* begin Given data *

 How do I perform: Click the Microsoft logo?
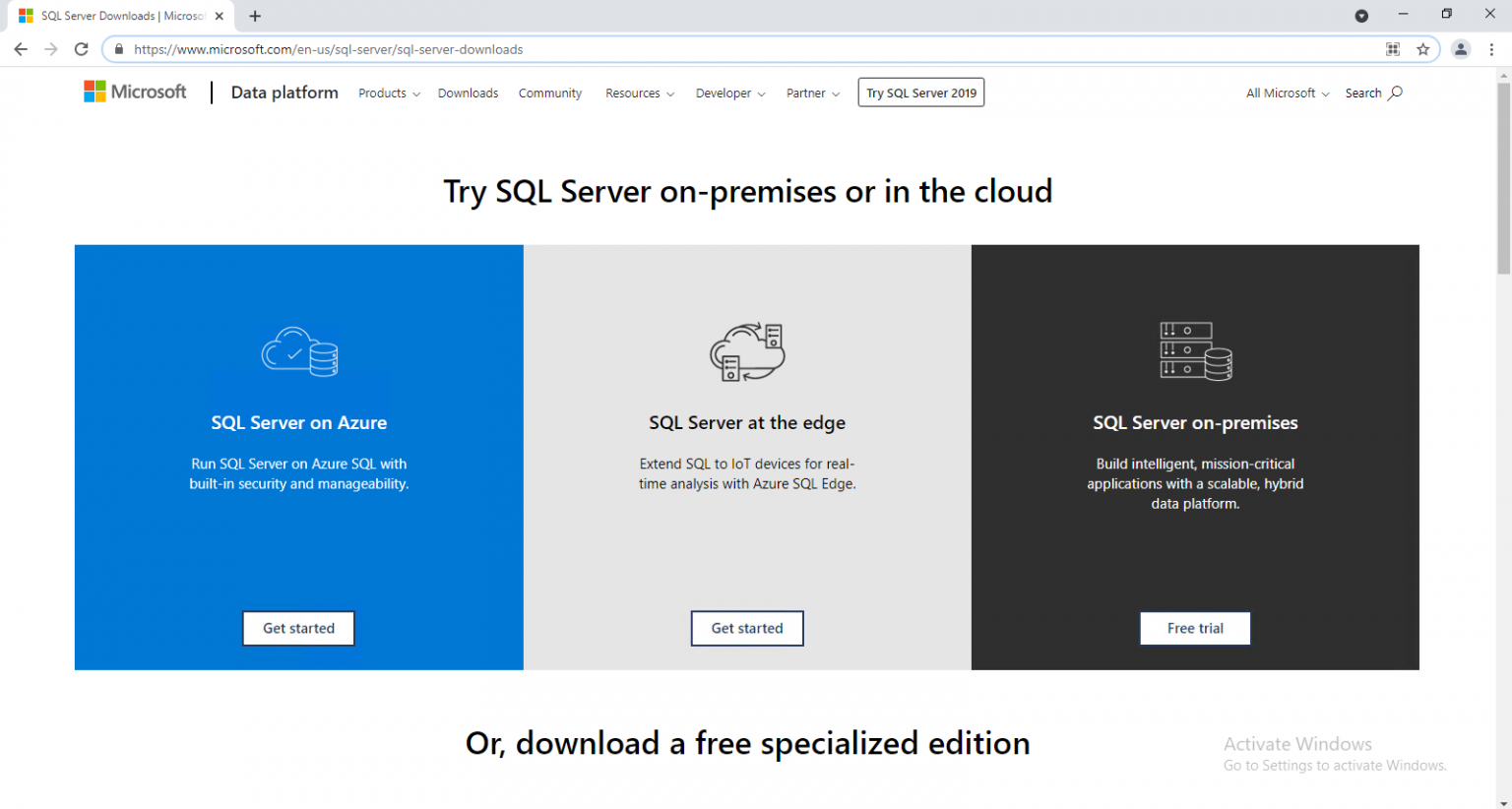[x=135, y=92]
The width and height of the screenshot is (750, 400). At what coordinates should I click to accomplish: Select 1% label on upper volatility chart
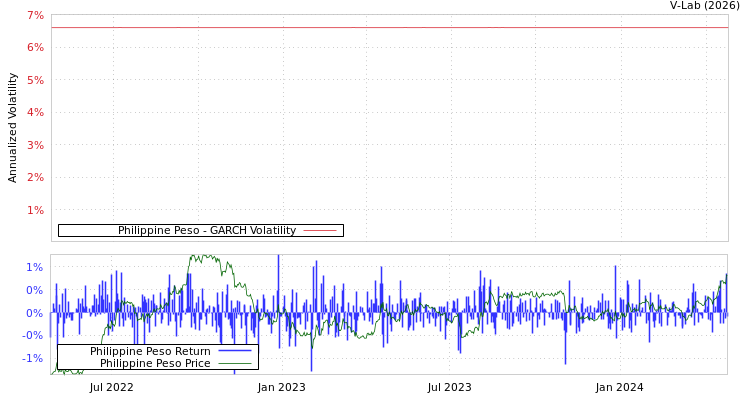click(x=34, y=210)
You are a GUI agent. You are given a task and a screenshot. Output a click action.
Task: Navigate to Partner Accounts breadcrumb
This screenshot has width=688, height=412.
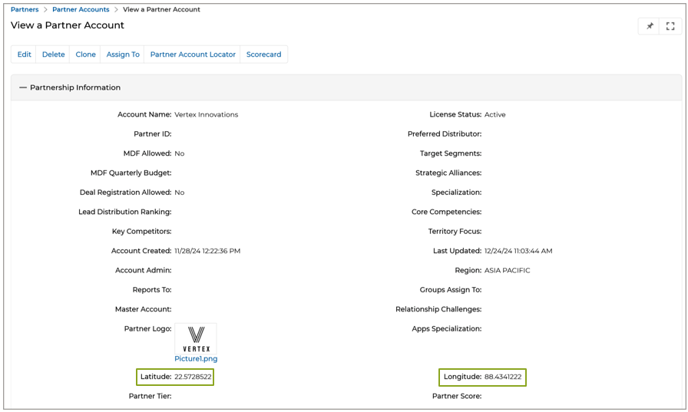coord(80,9)
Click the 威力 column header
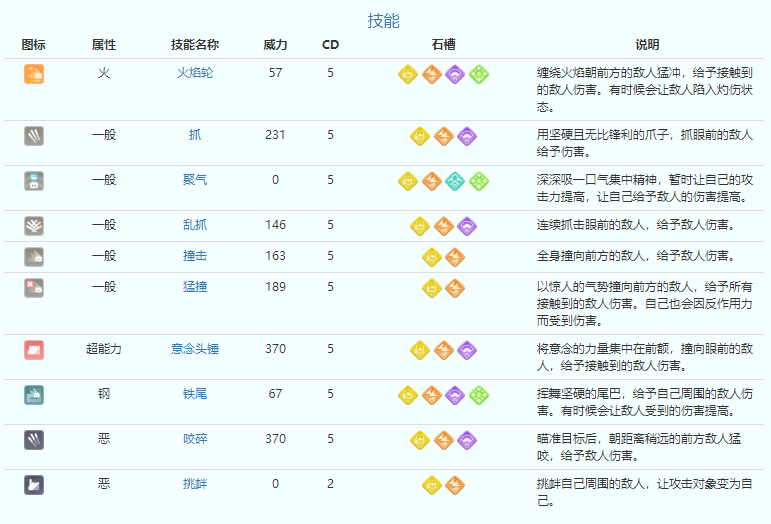 point(275,46)

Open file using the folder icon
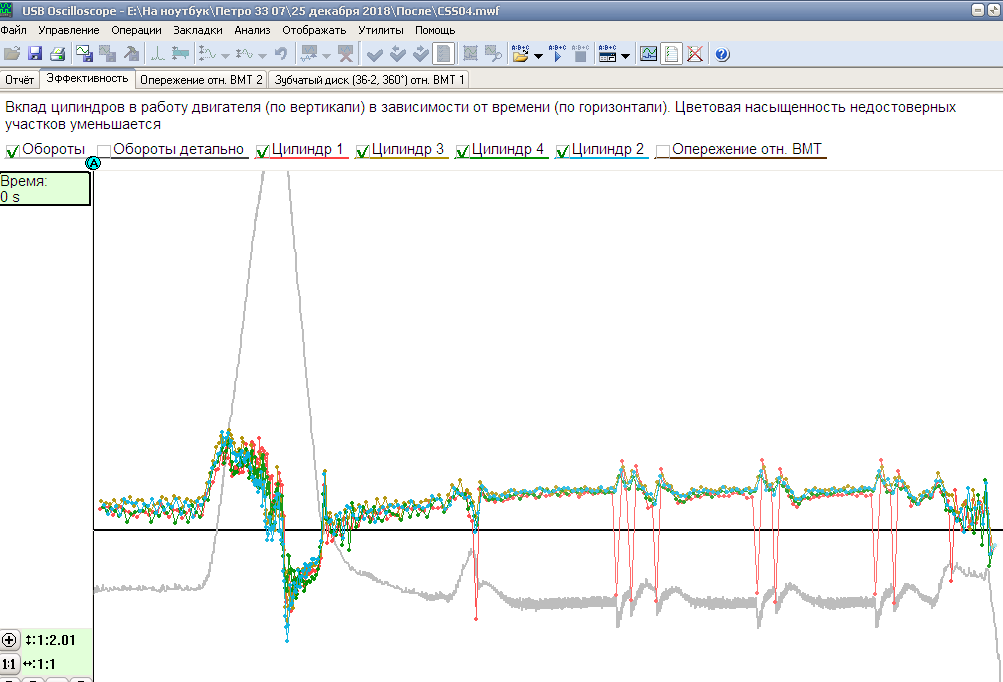click(12, 54)
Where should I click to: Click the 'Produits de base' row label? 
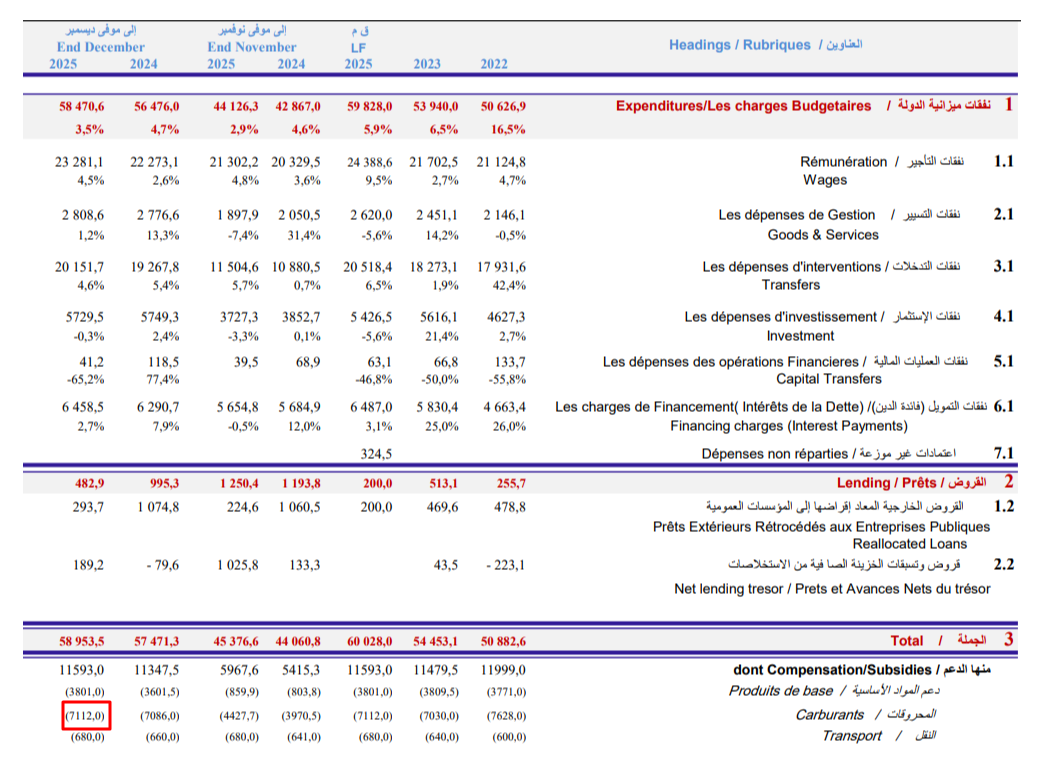pyautogui.click(x=780, y=691)
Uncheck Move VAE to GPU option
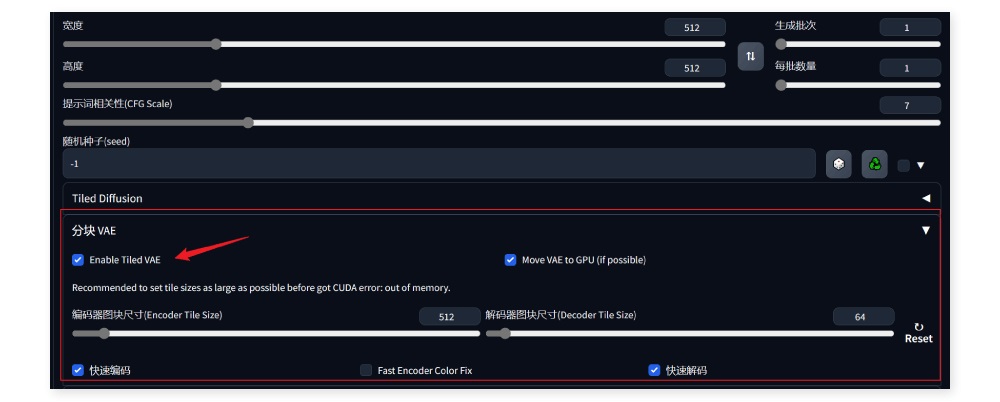 (x=510, y=260)
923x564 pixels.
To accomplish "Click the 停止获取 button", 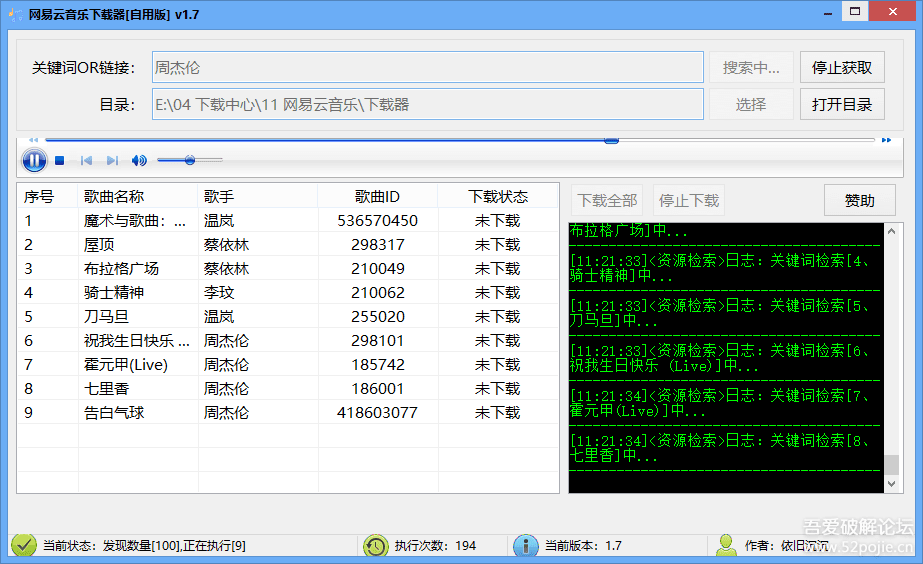I will pyautogui.click(x=842, y=68).
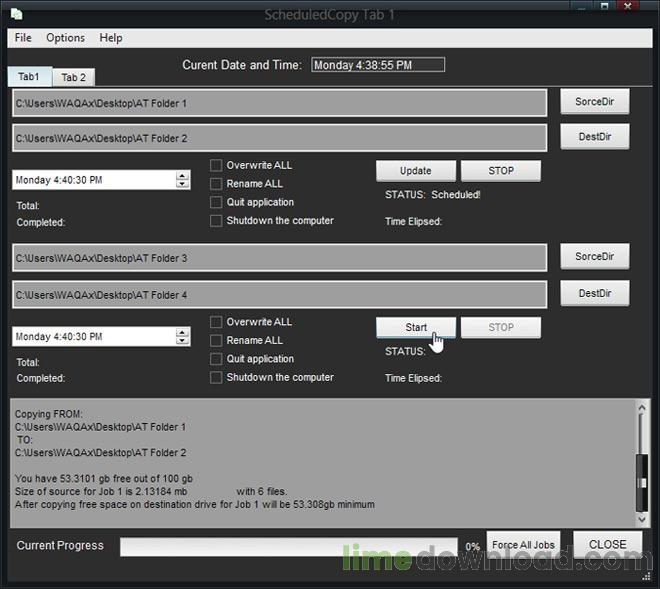The width and height of the screenshot is (660, 589).
Task: Click SorceDir button for AT Folder 1
Action: (x=594, y=102)
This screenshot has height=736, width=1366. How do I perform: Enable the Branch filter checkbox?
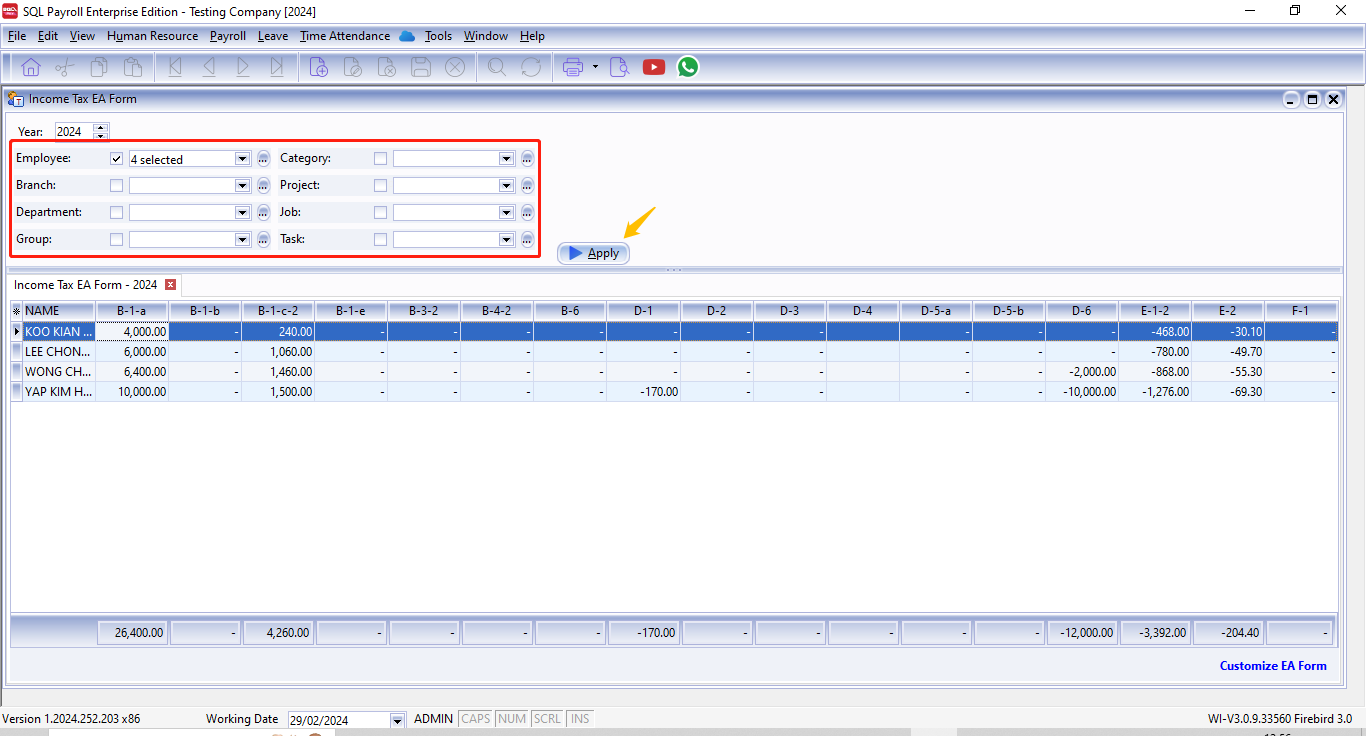click(117, 186)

* end Given data *

Given instruction>
Copy the rows above verbatim, starting at the beginning of the rows and ending at the line that contains "click(x=34, y=210)". Leave the pictures out of your copy.

Answer for the task>
 How do I perform: Click the Microsoft logo?
[x=135, y=92]
The width and height of the screenshot is (750, 400). At what coordinates should I click to accomplish: Select 1% label on upper volatility chart
click(x=34, y=210)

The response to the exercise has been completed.